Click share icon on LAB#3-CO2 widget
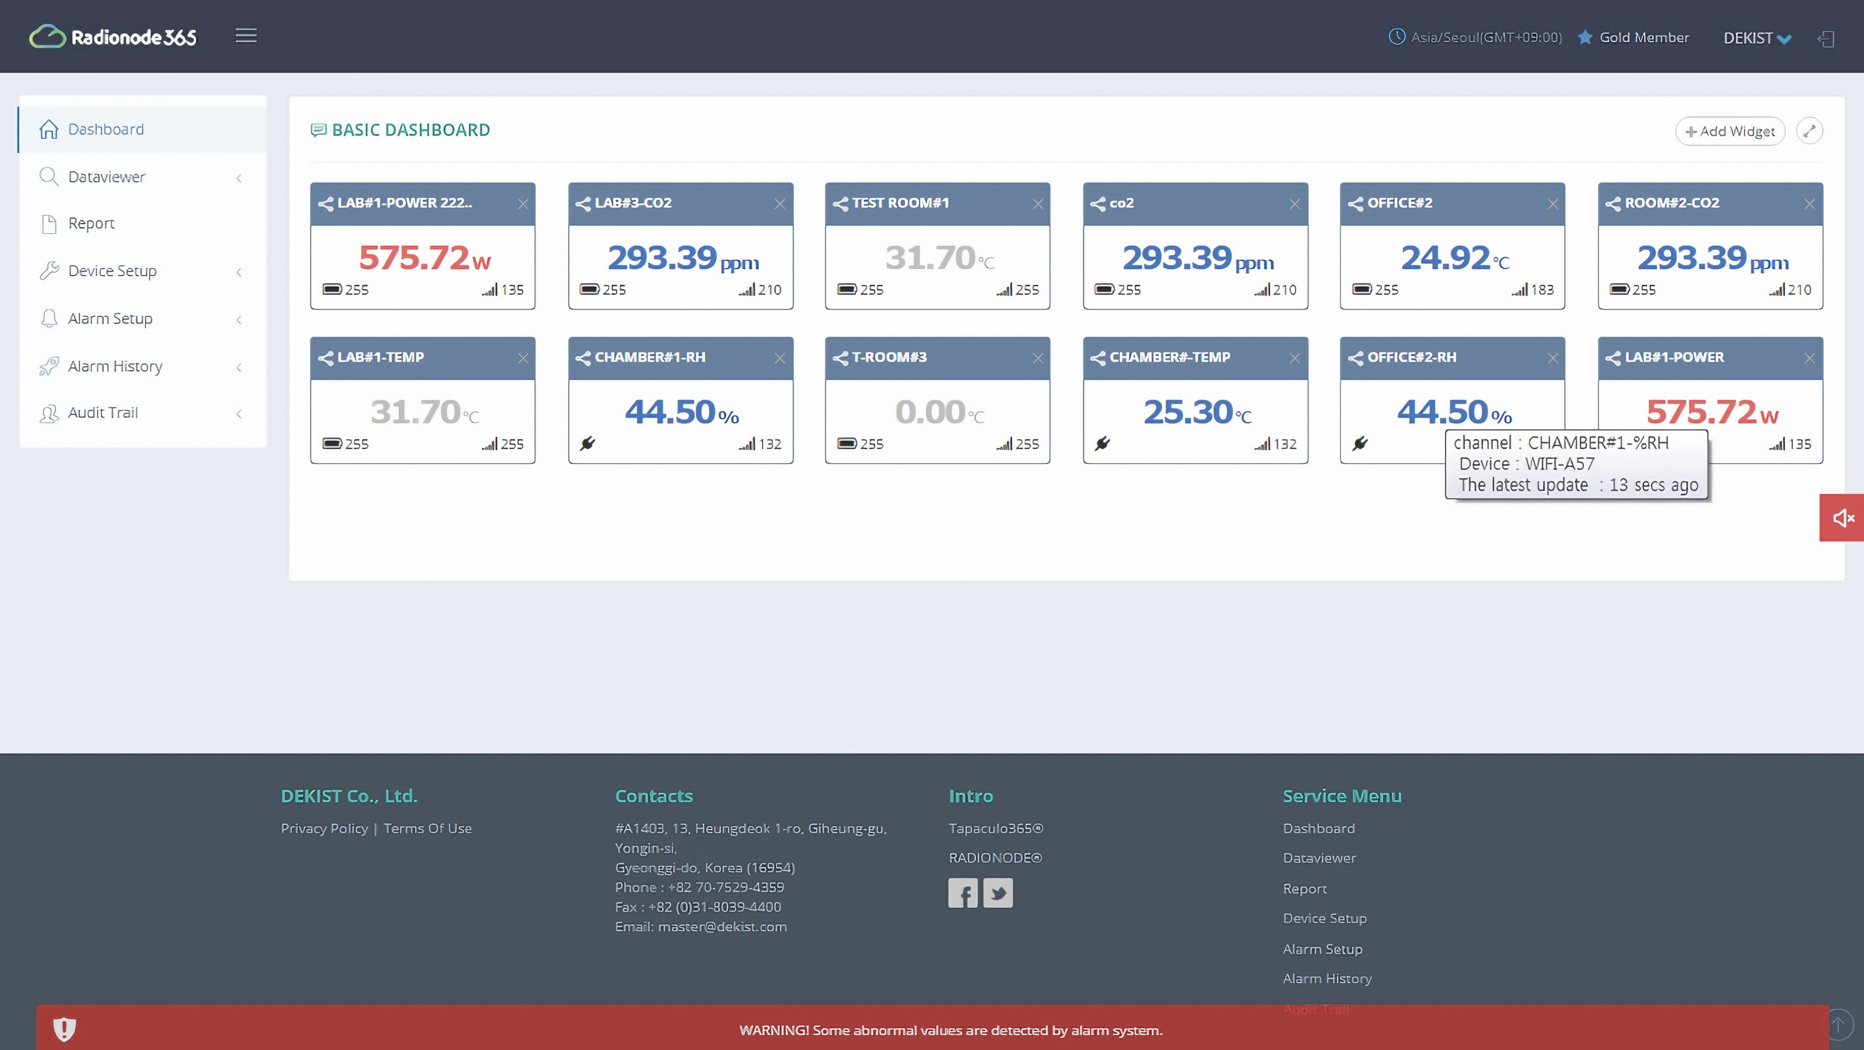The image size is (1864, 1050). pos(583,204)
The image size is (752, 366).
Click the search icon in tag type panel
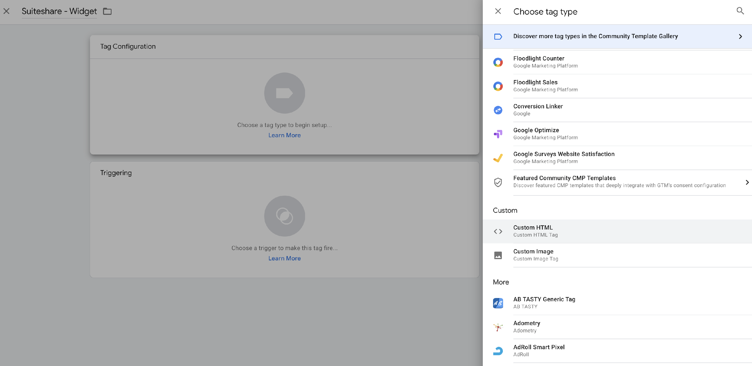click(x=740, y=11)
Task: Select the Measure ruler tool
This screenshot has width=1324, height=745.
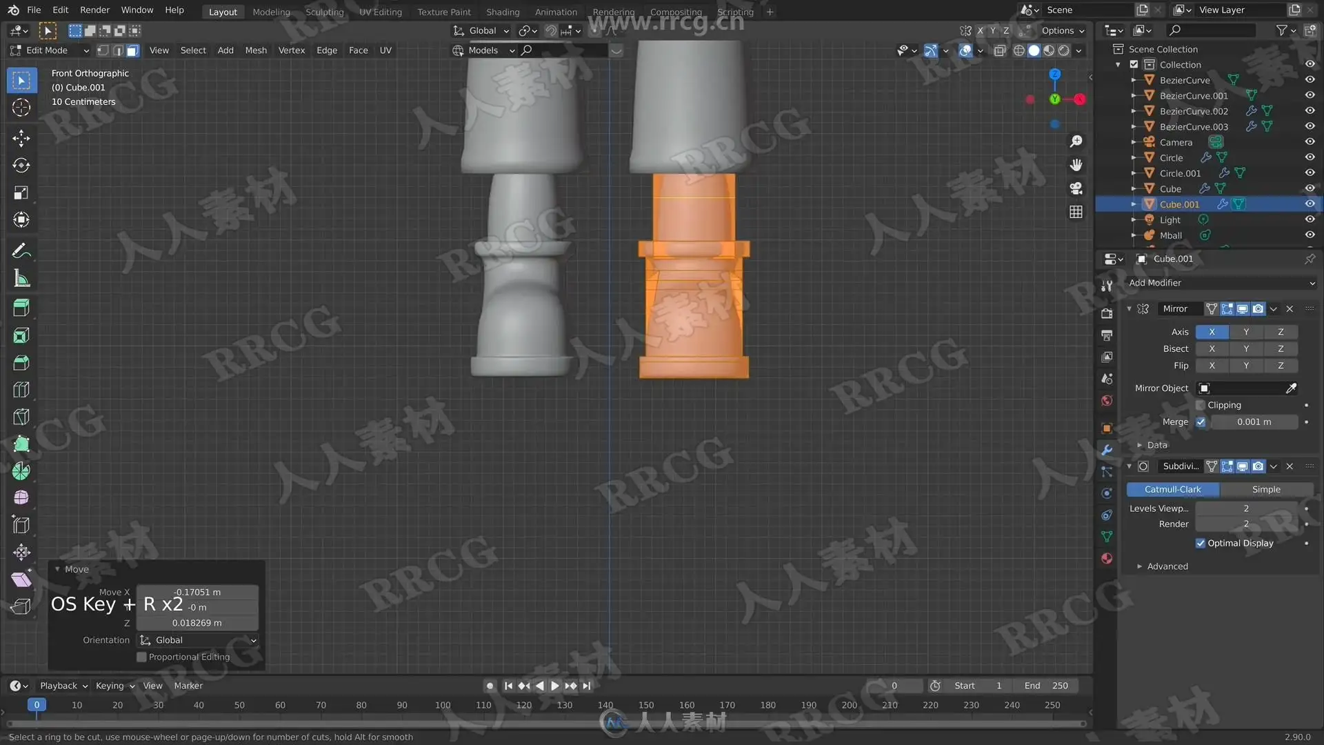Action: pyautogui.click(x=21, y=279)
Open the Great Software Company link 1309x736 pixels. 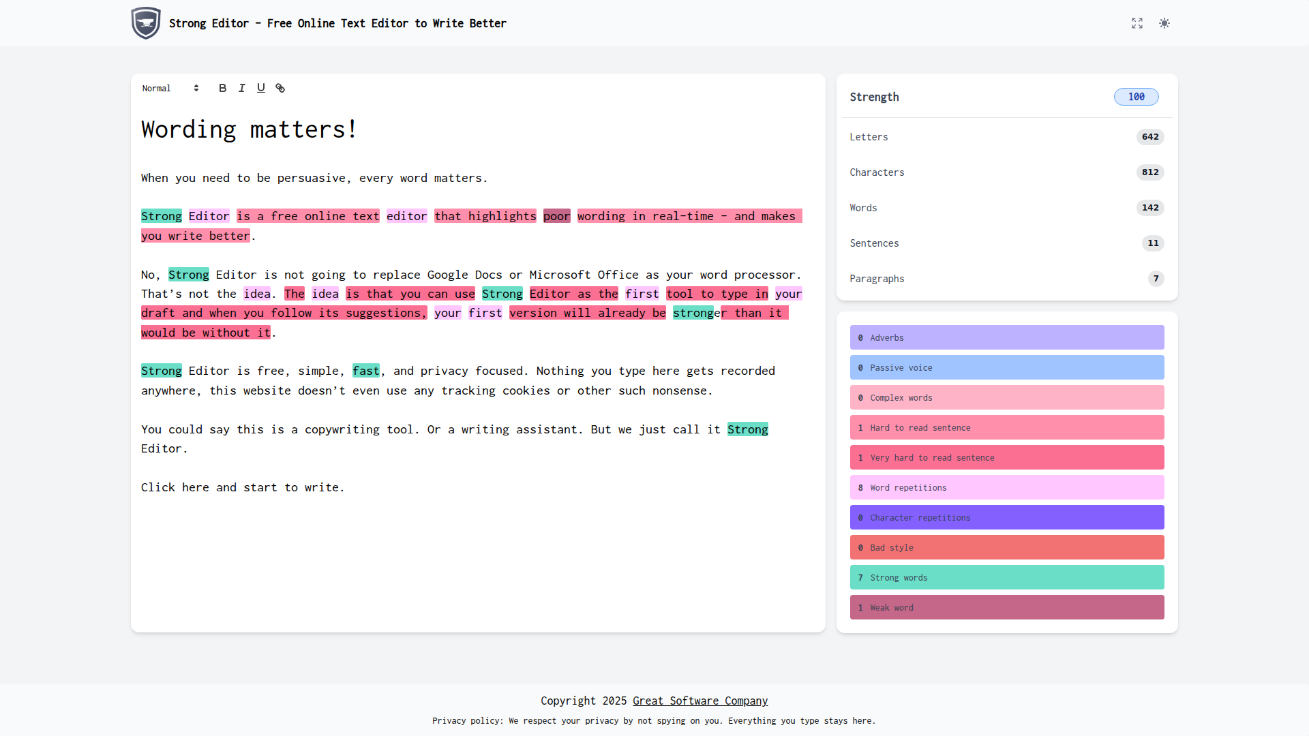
--*--
*WORK REQUIRED*. Write out the data in full and exactly as given, though without the images.

*YOUR RESPONSE*.
Click share icon on LAB#3-CO2 widget
The image size is (1864, 1050). pos(583,204)
The image size is (752, 366).
Click the search icon in tag type panel
click(x=740, y=11)
Task: Select the Measure ruler tool
This screenshot has width=1324, height=745.
Action: pyautogui.click(x=21, y=279)
Open the Great Software Company link 1309x736 pixels. 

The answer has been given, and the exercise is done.